Audit your current apps. Check what identity documents or verification data each app holds. Request deletion of anything unnecessary.
Choose privacy-first platforms. Apps that verify you're real without requiring government IDs offer the best balance of safety and privacy. This approach becomes especially important if KYC regulation moves forward.
Separate your dating identity from your government identity. Use a dedicated email address for dating apps. Don't link social media accounts. Share personal details only through encrypted channels.
Follow the legislative process. The parliamentary committee recommendation will be debated. Public input matters. Digital rights organisations like the Internet Freedom Foundation track these developments and provide analysis.
Frequently Asked Questions
Is KYC on dating apps mandatory in India right now?
No. As of April 2026, KYC on dating apps is a recommendation from the Parliamentary Committee on the Empowerment of Women, not a law. Implementation would require separate regulatory or legislative action by the government. No timeline has been announced.
What documents would be required for dating app KYC?
The committee's report does not specify exact documents, but India's existing KYC framework for financial services typically accepts Aadhaar, PAN card, passport, voter ID, or driving licence. If applied to dating apps, similar documents would likely be required.
Would KYC eliminate fake profiles on dating apps?
Not entirely. Professional scammers often use stolen or synthetic identities that can pass KYC checks. However, KYC would raise the barrier for casual fake profile creation and make it easier to identify repeat offenders. The trade-off is that it also creates significant privacy risks for legitimate users.
How does KYC affect LGBTQ+ dating app users in India?
Despite the decriminalisation of homosexuality through the 2018 Supreme Court ruling, social acceptance varies widely. Mandatory KYC linking government identity to dating profiles could expose LGBTQ+ individuals to family, employers, or communities where their orientation is not accepted. This is a safety concern, not just a privacy preference.

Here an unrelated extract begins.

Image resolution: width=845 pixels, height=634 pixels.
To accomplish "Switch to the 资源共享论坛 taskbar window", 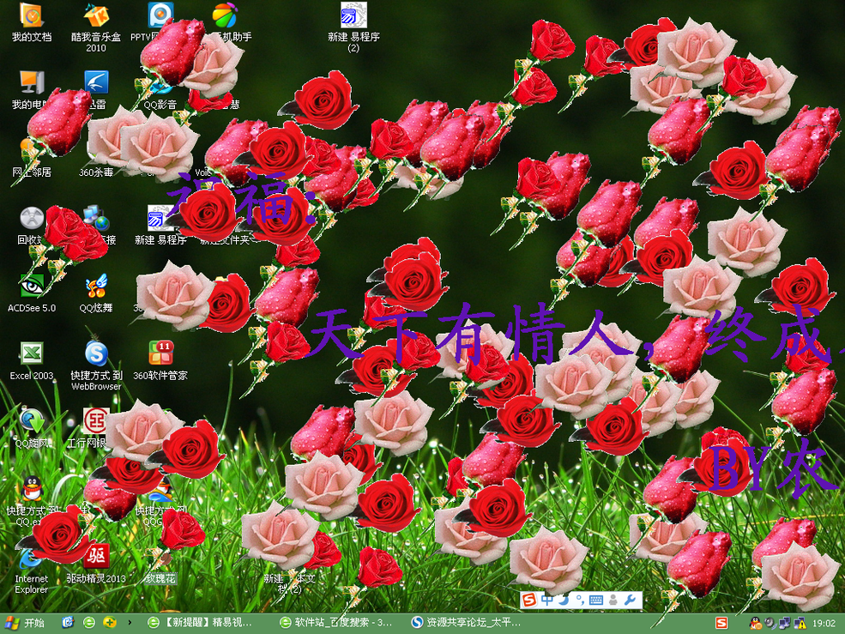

Can dating apps verify users without collecting government IDs?
Yes. Technologies like liveness detection, behavioural analysis, phone verification, and zero-knowledge proofs can confirm that a user is a real, unique person without requiring government identity documents. This approach aligns with the DPDPA's data minimization principle and protects user privacy while addressing the problem of fake profiles.
The goal of safer dating apps is one everyone shares. The question is whether we achieve it by collecting more identity data or by building smarter verification that doesn't require it. Privacy and safety are not opposites. The right technology makes them allies.